Jonás, quien a pesar de su nombre bíblico es hombre poco religioso, cada vez que entra en la cabina del metro que debe conducir, se repeina el abundante pelo blanco de la cabeza y las patillas, se santigua con la mano derecha para conjurar el mal agüero y después, se sienta tras colocar sus objetos metódicamente, siempre en el mismo orden, sobre el salpicadero junto a los mandos del convoy. Coloca el bolígrafo que le regaló su hijo Asier, un chico con problemas que desapareció de repente y de cuya pista la policía no supo dar razón.

A su lado, deja el móvil, luego la foto de su difunta esposa, después el mechero de cuando fumaba y que lleva consigo como amuleto de la buena salud que ha ido ganando por dejar de fumar. También coloca la cadenita de la Virgen de Begoña, a la que hace tiempo que dejó de rezar y a lo que atribuye no tener la buena suerte que desea. En el tiempo que lleva trabajando de conductor de metro, en vez de confiar en que todo saldrá bien, ha preferido ir entrenando la mirada de reojo hacia la izquierda, la que detecta ángulos imposibles, intenciones oscuras, movimientos mínimos y señales invisibles.

Sabe que ninguno de esos actos rituales que hace cuando empieza su jornada, le evitarán el regreso al vientre de la ballena, ni los arrollamientos, ni las averías o los accidentes, pero él lo reformula cada día como un alquimista experto en eludir desgracias. Hoy, sin embargo, ha sido una excepción y no ha hecho ninguno de sus gestos rituales. Nadie sabe el motivo, ni siquiera él. Quizá, a su mano se le haya olvidado dibujar la cruz sobre la frente y el pecho o igual sea hartado de convocar espíritus inútiles que no van a ayudarle a evitar que la gente desesperada se lance a la vía para desguazarse.

A menudo piensa que hasta puede que haya que hablar en sociedad de estas cosas, hacer llamamientos a la cordura, reconvertir a los suicidas en seres reconciliados con la vida, hacerles ver de algún modo lo que pasa después de su gran acto final, la dimensión del daño, la caricia leprosa para la familia y también, la mirada de cemento que le queda al conductor solitario del que nadie habla.
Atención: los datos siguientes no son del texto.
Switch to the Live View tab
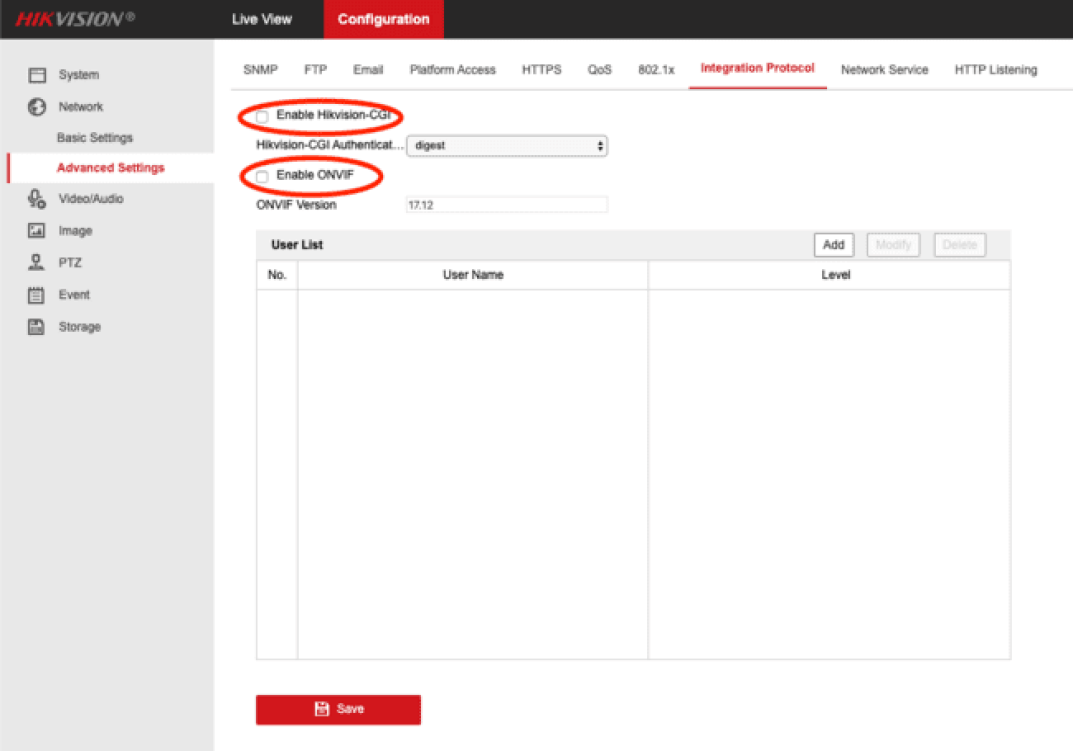The width and height of the screenshot is (1073, 751). tap(262, 20)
Jonás ya conoce la ayuda psicológica, el tener que faltar al trabajo durante un tiempo, lo densos y trabajosos que se vuelven los días del después y sobre todo, la incapacidad para entender lo vivido, la pesadilla, la desilusión, el pitido constante en los oídos como una alarma que no cesa. Él piensa que hoy puede ser otro día corriente o puede que no. No en vano, los dos arrollamientos que ha sufrido en su dilatada vida laboral han ido menoscabando su tranquilidad. Se ha vuelto experto en olfatear el aire, que anuncia un crujido de huesos, el frenazo, el grito desmesurado. Hoy puede ser otro de esos días.
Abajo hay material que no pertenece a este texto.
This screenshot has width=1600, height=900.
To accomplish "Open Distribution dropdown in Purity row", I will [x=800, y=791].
Jonás sabe que después llega la espera al juez que debe levantar los restos, la limpieza de las vías, la estadística, el silencio de la prensa para evitar el efecto llamada, la investigación de los hechos, las preguntas, el psicólogo, la inestabilidad, el regreso al vientre de la ballena.

Jonás conoce en carne propia la culpa que sienten los allegados por no haber sabido detectar a tiempo la tragedia.

¿Es que tuviste algún suicidio en la familia Jonás? Le preguntan en la taberna donde toma café cada mañana.

Sí, mi mujer. No fui capaz de darme cuenta de lo que iba a hacer.